PRL induced degradation of ZnT2. A, representative immunoblot of ZnT2-HA detected in the total membrane fraction of cells transfected with pcDNA3.1 (Mock) or cells expressing ZnT2-HA. Cells were treated with cycloheximide (100 μg/ml) alone (CHX) to inhibit new protein synthesis or in combination with PRL (CHX + PRL) for the indicated times. Total membrane fractions from the cells were separated by SDS-PAGE, and membranes were immunoblotted with HA antibody and then stripped and reprobed for β-actin as a loading control. B, ZnT2 protein abundance in response to PRL stimulation. Band intensity of ZnT2-HA was normalized to β-actin and expressed as a percentage of untreated cells. Data represent the mean percentage of ZnT2 protein level at time 0 ± S.D.; the experiment was repeated twice. C, representative immunoblot of ZnT2-HA detected in the total membrane fraction of cells transfected with ZnT2-HA. Cells were pretreated with cycloheximide (100 μg/ml) in the presence of MG132 (proteasome inhibitor) or chloroquine (CQ; lysosome inhibitor).

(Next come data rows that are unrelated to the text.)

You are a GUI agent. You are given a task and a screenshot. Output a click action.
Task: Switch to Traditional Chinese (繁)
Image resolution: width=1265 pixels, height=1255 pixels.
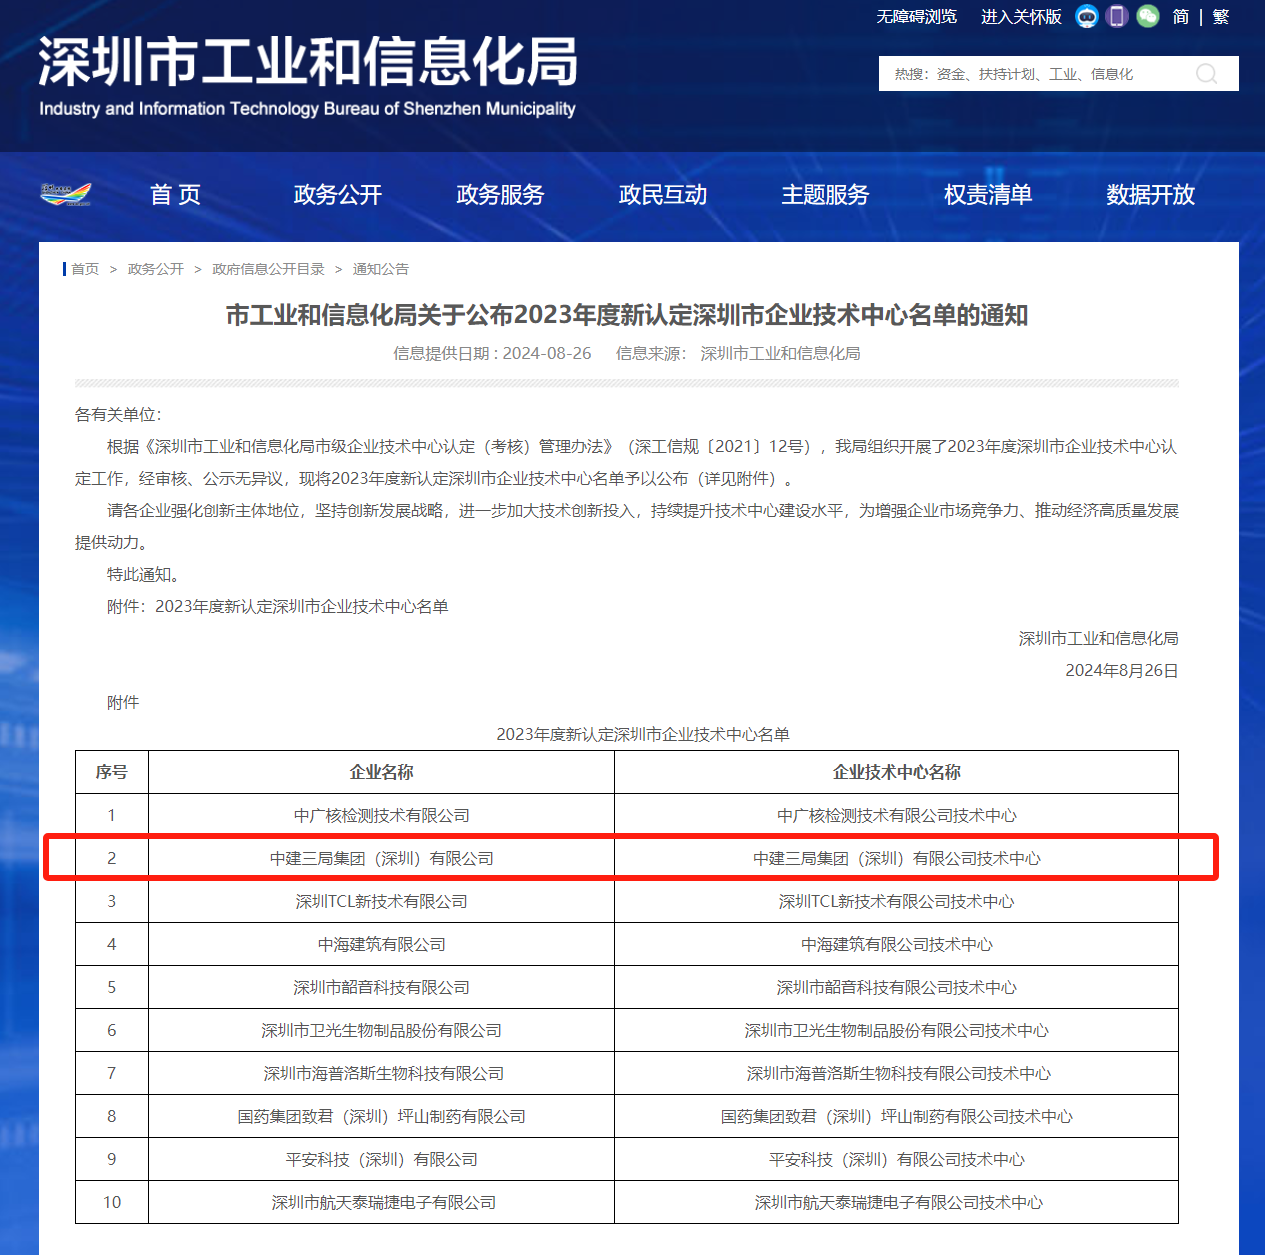(1221, 17)
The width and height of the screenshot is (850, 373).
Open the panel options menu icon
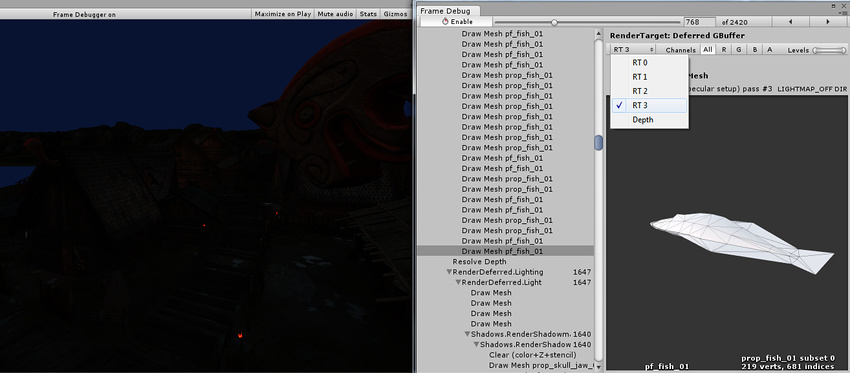pos(843,11)
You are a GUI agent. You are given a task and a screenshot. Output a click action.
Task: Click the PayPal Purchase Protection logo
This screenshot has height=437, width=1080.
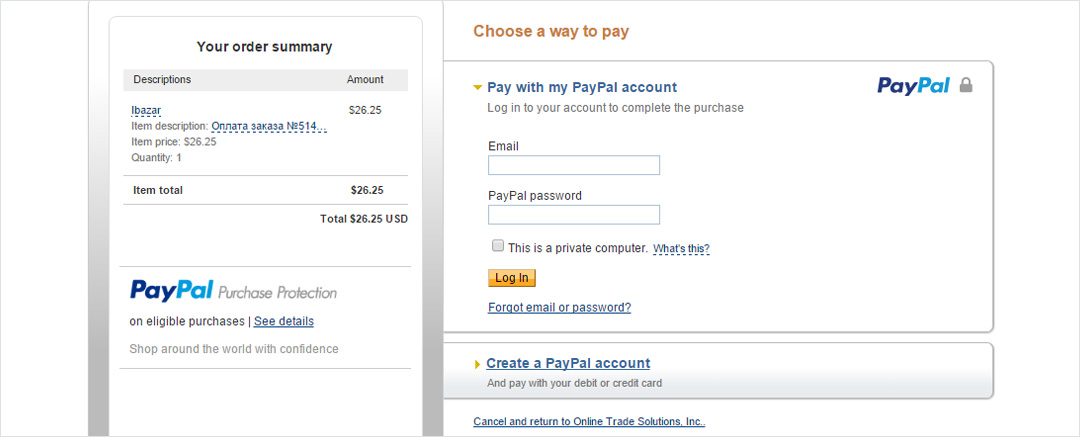pos(233,291)
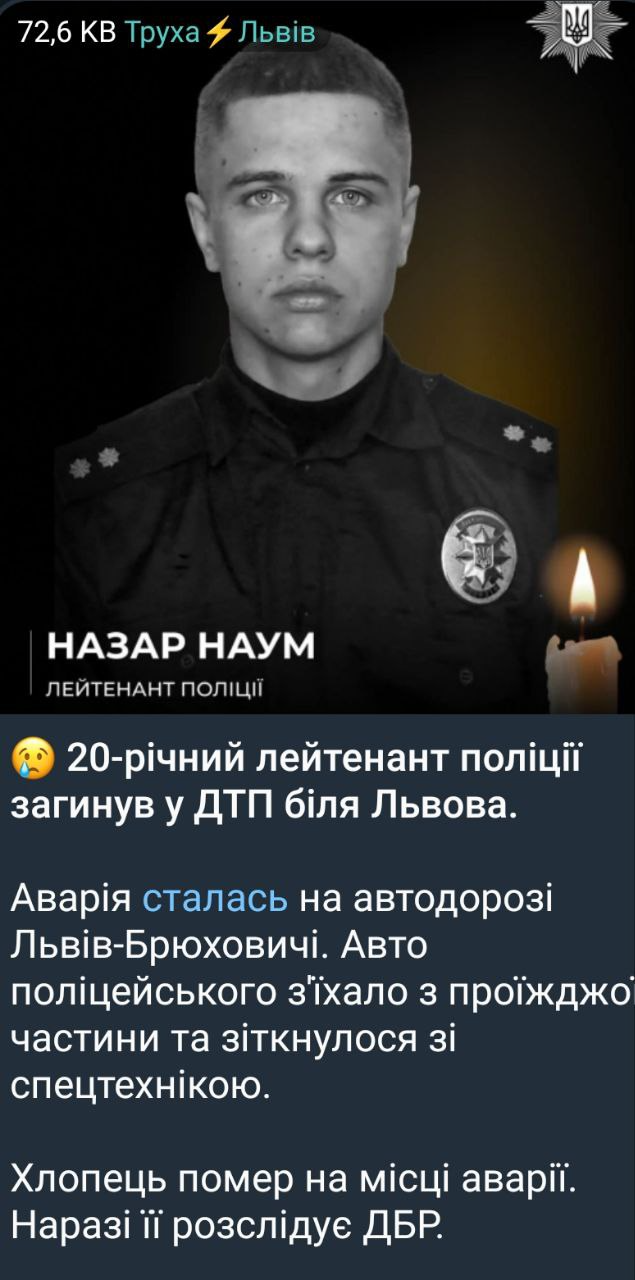This screenshot has height=1280, width=635.
Task: Click the National Police star emblem
Action: click(x=577, y=34)
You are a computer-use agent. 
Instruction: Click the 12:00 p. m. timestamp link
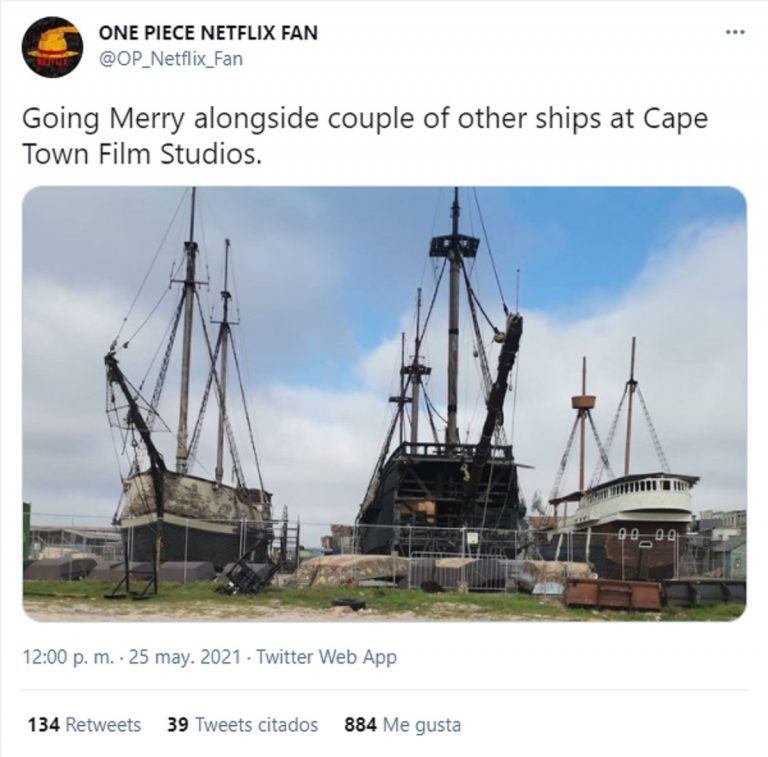(x=68, y=657)
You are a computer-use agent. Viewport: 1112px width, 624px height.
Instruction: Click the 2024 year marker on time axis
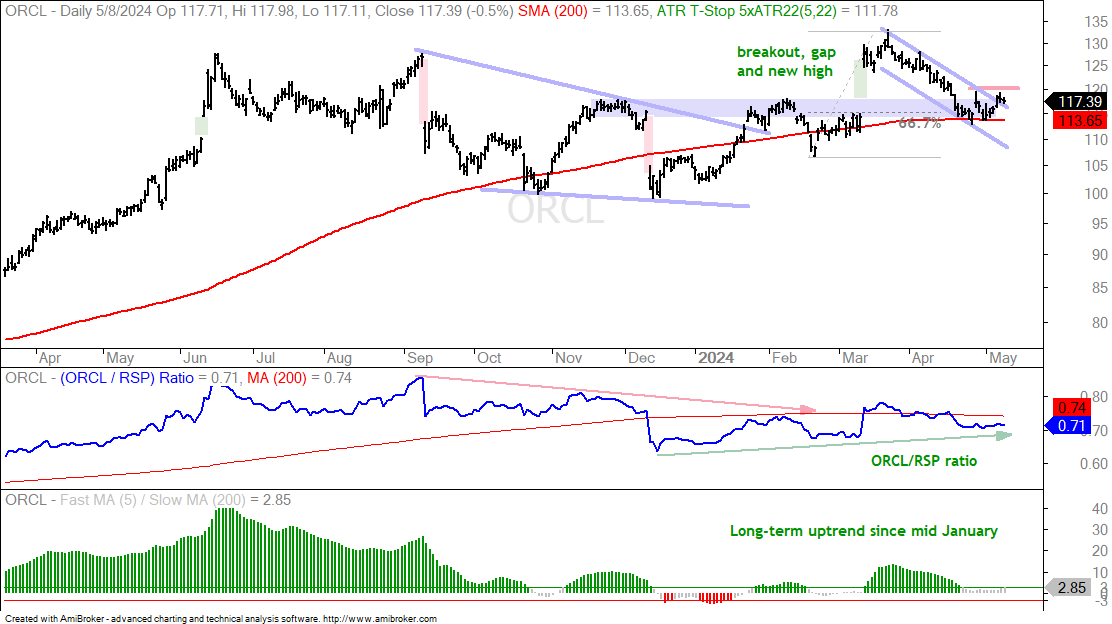click(x=716, y=358)
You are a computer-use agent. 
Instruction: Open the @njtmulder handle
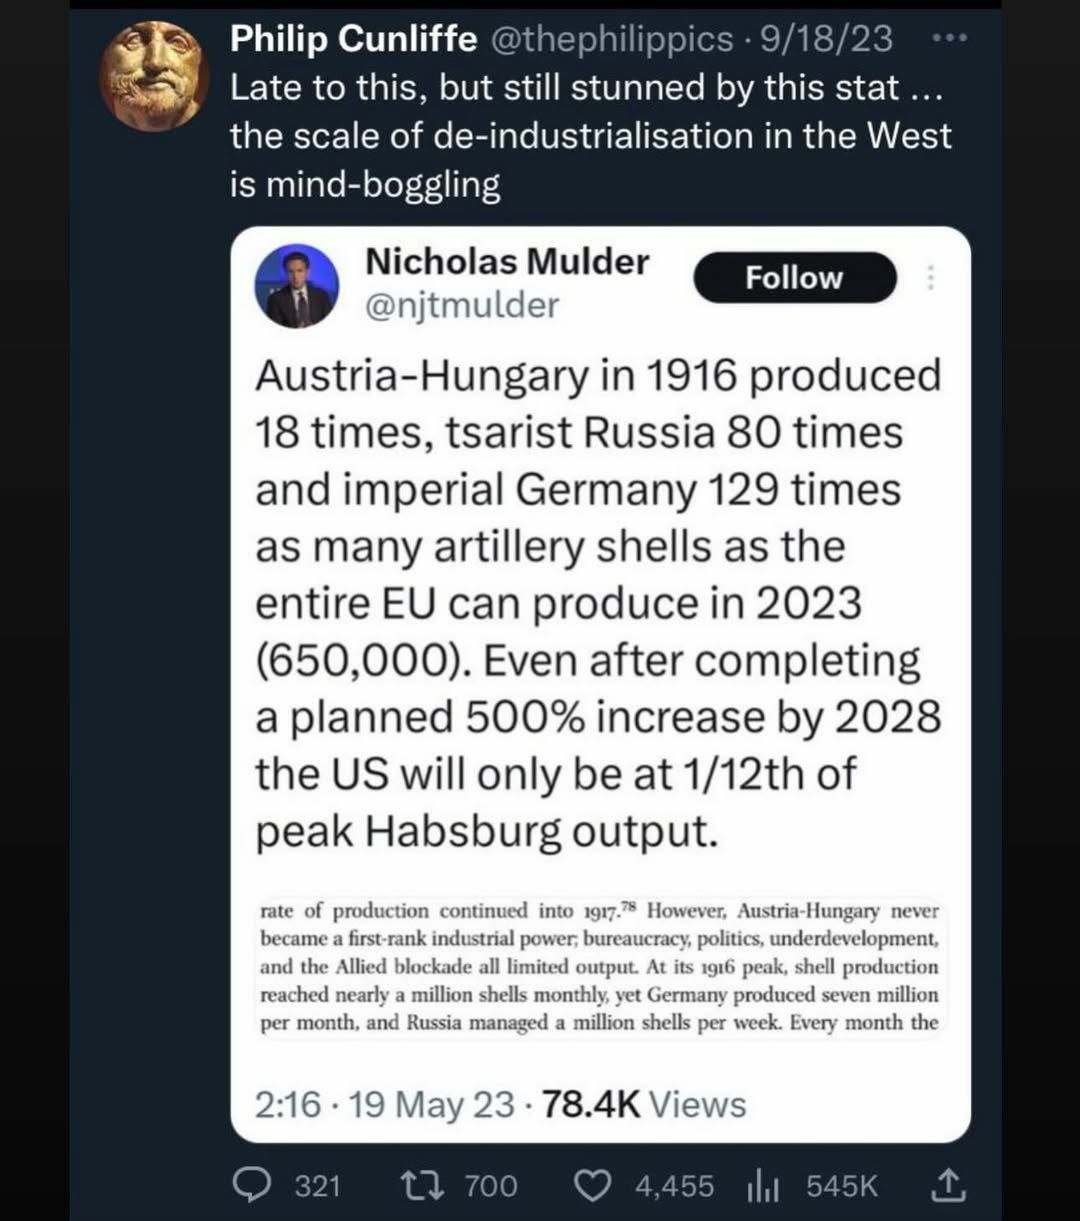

Cells were then treated for an additional 8 h in medium (−) or medium containing PRL (+) in the presence of the above inhibitors. Total membrane fractions from the cells were separated by SDS-PAGE, and membranes were immunoblotted with anti-HA antibody and stripped and reprobed for β-actin as a loading control. Experiments were repeated more than three times. D, data represent the mean ratio of ZnT2/β-actin ± S.E. (error bars) from untreated cells (Con), untreated cells stimulated with PRL (Con+), cells pretreated with MG132 and stimulated with PRL (MG132+), or cells pretreated with chloroquine (CQ) and stimulated with PRL (CQ+) from two independent experiments. *, significant effect of PRL treatment on the ratio of ZnT2/β-actin, p < 0.05.